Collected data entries
══════

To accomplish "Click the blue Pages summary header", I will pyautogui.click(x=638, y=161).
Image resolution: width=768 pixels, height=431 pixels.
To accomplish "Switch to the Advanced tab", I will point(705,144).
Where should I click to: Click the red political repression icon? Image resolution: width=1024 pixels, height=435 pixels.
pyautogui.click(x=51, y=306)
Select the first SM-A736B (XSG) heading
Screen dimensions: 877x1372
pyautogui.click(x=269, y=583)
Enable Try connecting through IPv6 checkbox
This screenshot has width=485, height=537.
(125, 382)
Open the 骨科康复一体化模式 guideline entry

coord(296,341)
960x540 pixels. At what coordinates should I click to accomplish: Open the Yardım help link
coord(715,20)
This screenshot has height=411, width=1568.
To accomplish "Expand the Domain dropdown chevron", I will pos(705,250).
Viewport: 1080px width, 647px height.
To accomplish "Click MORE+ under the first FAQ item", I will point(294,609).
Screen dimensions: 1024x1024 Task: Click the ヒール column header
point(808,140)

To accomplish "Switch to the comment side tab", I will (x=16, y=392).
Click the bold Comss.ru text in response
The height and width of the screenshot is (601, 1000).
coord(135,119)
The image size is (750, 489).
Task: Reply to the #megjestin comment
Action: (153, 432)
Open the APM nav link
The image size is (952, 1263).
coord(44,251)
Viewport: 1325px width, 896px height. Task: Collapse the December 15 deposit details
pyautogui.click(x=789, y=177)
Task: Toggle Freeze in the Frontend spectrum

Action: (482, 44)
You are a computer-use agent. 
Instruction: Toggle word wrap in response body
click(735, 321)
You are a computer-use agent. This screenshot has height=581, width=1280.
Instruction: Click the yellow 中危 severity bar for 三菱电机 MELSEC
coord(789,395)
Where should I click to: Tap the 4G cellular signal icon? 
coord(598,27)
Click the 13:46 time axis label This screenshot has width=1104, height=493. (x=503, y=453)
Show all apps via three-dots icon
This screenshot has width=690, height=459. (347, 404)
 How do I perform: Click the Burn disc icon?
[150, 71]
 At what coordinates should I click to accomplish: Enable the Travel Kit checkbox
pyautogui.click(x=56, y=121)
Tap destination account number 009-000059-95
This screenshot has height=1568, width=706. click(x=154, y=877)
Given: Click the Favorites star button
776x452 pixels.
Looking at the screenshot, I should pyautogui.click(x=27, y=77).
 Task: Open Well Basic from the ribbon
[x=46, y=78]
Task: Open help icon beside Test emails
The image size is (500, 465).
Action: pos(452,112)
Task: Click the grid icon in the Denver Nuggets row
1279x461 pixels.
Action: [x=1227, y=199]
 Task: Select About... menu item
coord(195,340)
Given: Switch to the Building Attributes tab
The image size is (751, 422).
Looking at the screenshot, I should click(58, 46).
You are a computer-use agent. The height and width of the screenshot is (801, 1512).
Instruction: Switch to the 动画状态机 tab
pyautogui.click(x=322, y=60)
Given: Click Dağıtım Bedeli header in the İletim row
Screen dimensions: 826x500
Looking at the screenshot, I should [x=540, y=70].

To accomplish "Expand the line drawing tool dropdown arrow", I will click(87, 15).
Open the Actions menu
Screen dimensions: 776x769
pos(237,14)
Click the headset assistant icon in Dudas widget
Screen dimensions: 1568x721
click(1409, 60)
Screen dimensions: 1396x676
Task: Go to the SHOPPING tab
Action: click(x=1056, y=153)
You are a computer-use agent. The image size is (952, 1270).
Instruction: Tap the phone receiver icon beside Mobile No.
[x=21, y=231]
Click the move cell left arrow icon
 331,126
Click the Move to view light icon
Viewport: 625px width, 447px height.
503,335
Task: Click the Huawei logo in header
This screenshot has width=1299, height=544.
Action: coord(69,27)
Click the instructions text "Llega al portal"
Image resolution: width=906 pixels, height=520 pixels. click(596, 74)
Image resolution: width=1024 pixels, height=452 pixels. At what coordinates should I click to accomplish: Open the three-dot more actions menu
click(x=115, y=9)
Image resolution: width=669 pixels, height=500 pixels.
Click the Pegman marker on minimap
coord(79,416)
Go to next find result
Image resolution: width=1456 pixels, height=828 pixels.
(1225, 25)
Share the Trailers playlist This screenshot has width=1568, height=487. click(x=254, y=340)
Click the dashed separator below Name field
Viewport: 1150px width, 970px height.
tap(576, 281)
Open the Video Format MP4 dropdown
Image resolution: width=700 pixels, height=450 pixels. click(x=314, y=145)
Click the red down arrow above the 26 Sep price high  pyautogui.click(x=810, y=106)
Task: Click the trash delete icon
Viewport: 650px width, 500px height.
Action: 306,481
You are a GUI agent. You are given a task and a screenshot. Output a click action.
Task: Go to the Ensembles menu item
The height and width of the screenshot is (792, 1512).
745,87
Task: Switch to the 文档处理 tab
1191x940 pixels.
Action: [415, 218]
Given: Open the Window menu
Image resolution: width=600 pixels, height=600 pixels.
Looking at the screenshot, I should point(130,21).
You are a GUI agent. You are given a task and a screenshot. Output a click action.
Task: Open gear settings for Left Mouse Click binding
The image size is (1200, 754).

══════

◆ TASK OBJECTIVE ◆
Reproduce each line of the records in which the string "first" appears.

◆ RESULT OF THIS TASK ◆
Select the first SM-A736B (XSG) heading
To accomplish "Click MORE+ under the first FAQ item", I will point(294,609).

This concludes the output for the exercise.